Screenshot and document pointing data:
=-=-=
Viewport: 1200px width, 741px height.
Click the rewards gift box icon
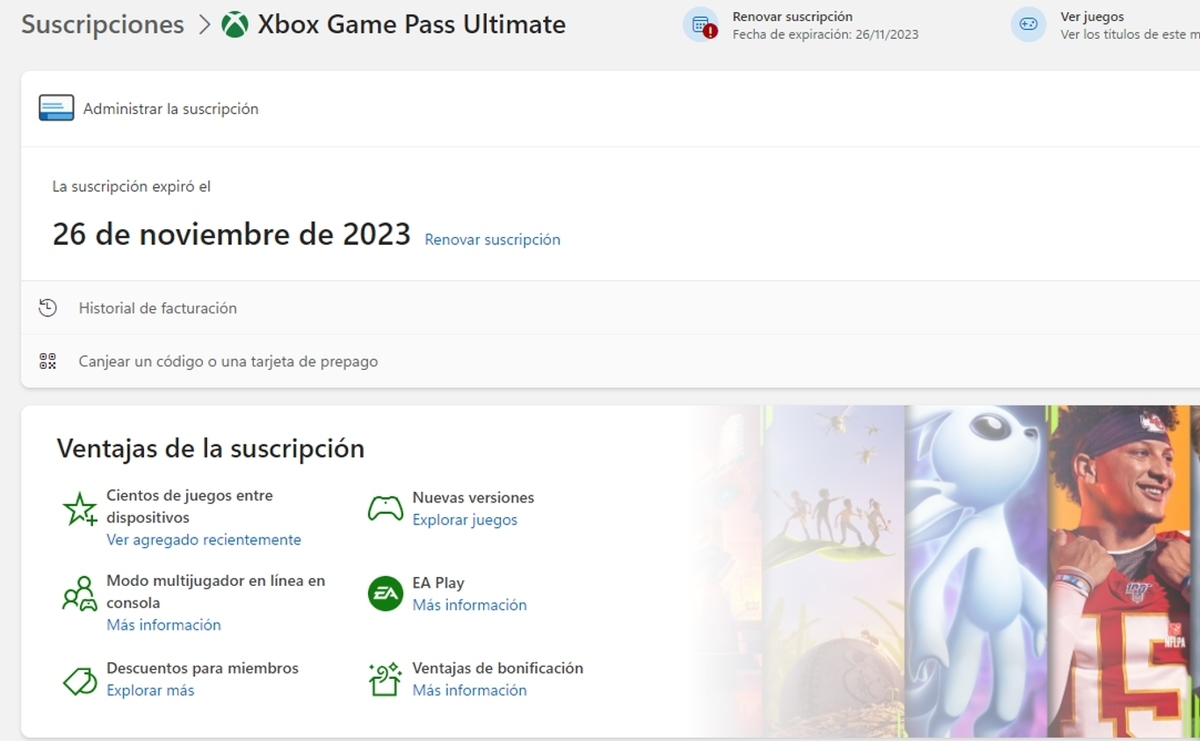(385, 680)

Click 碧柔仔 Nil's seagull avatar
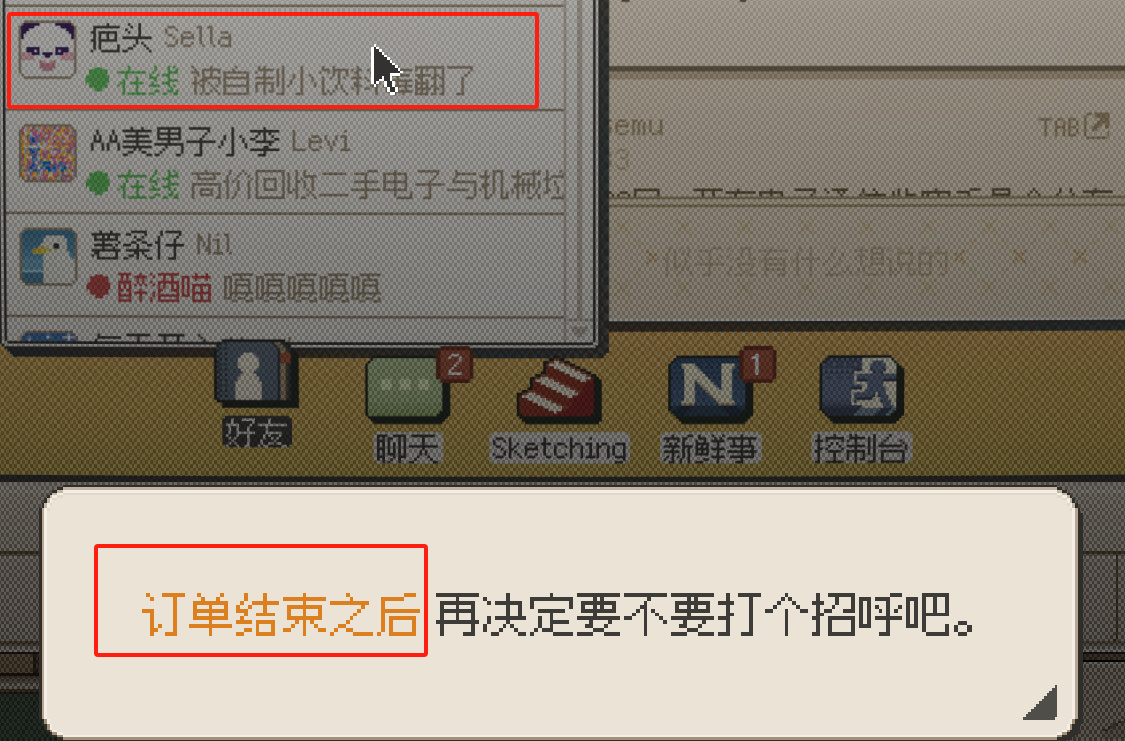(47, 257)
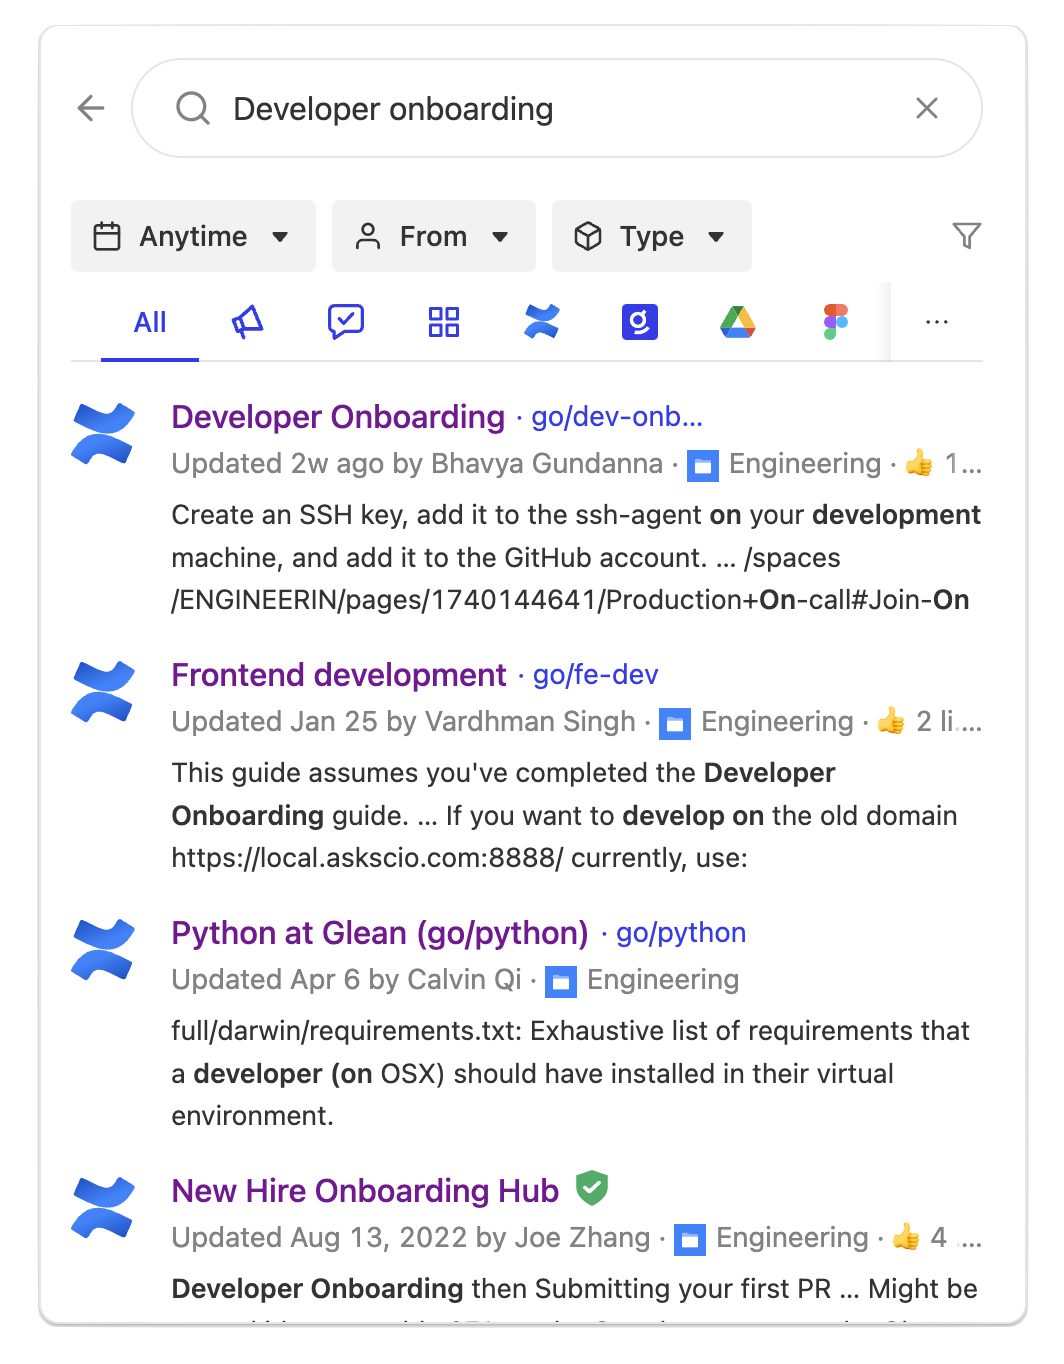Viewport: 1064px width, 1364px height.
Task: Select the Figma source filter icon
Action: click(x=835, y=321)
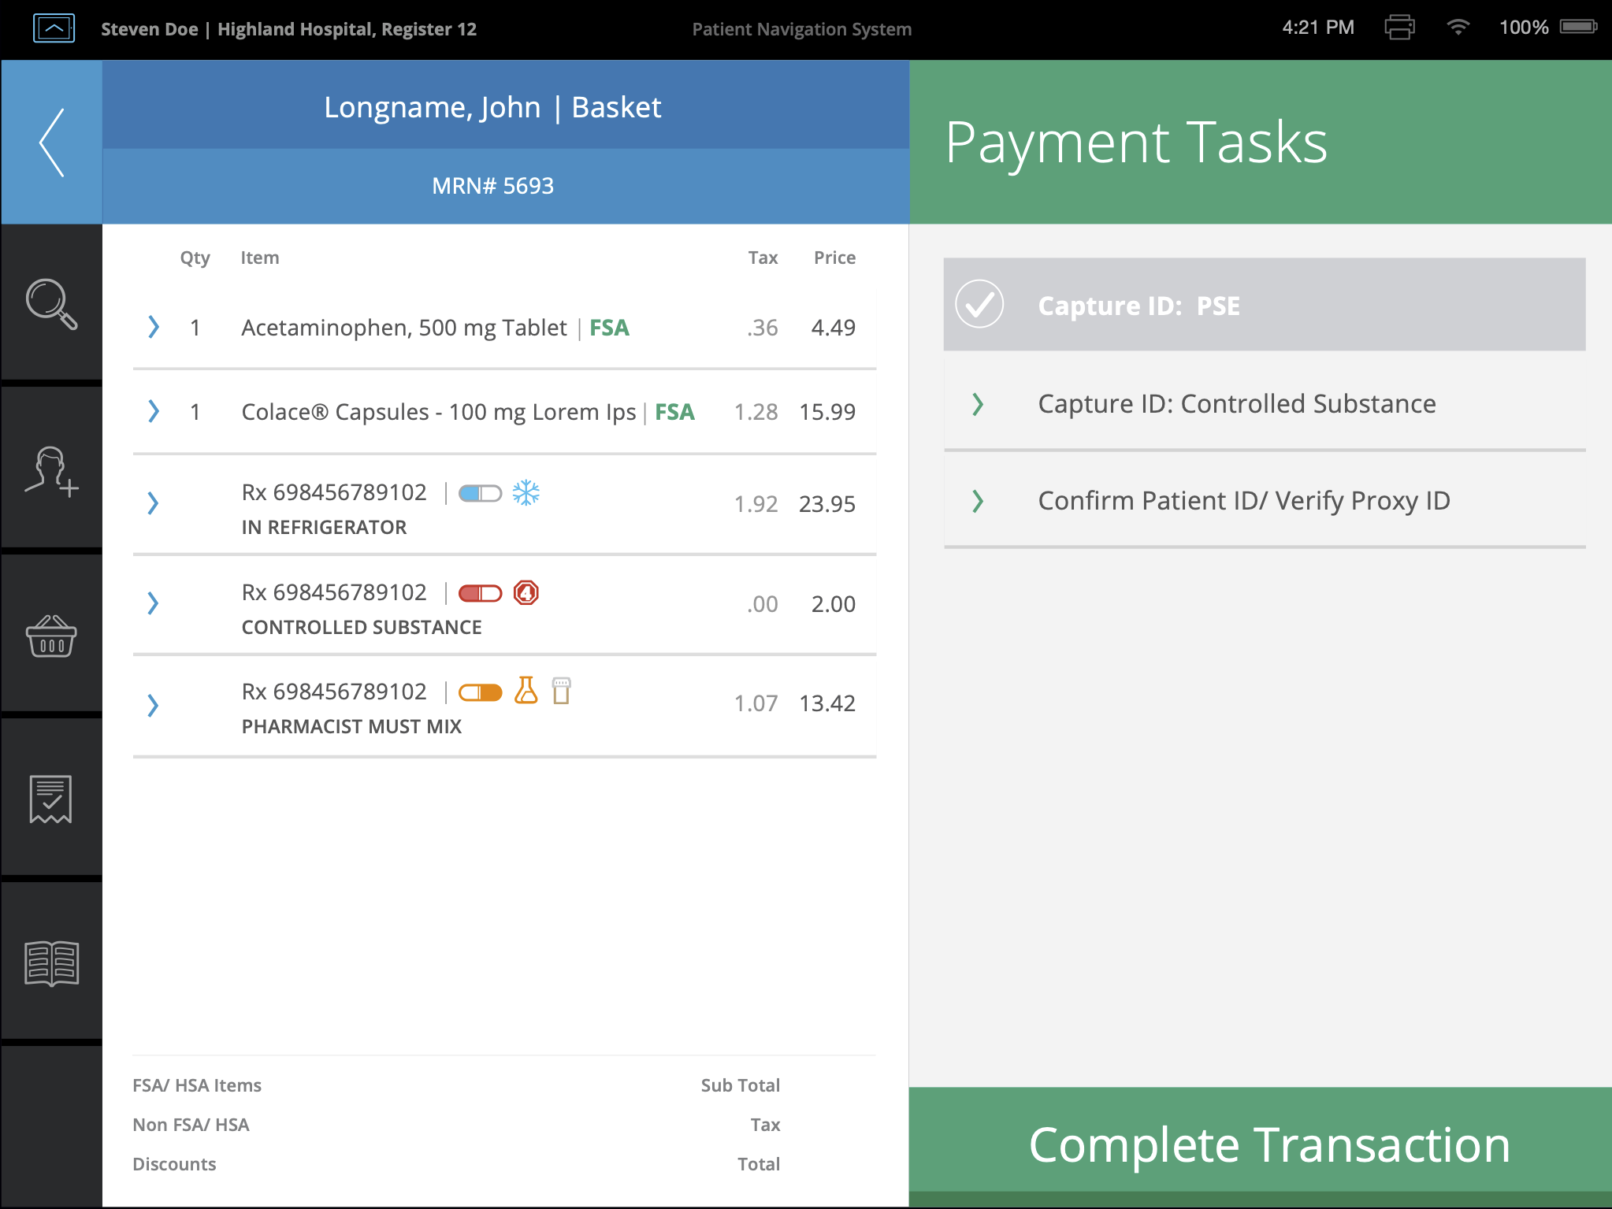Open the book reference sidebar icon
Screen dimensions: 1612x1209
point(51,963)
=-=-=
WHAT IS ASKED: Could you update the data above so that "gift box" becomes "present", with every other part left unchanged? Leave the pictures out of your answer.

EXERCISE OUTPUT:
Viewport: 1200px width, 741px height.
Click the rewards present icon
(385, 680)

Click 碧柔仔 Nil's seagull avatar
(47, 257)
Viewport: 1064px width, 1364px height.
Task: Select the Figma source filter icon
Action: click(x=835, y=321)
Open the book reference sidebar icon
Screen dimensions: 1612x1209
point(51,963)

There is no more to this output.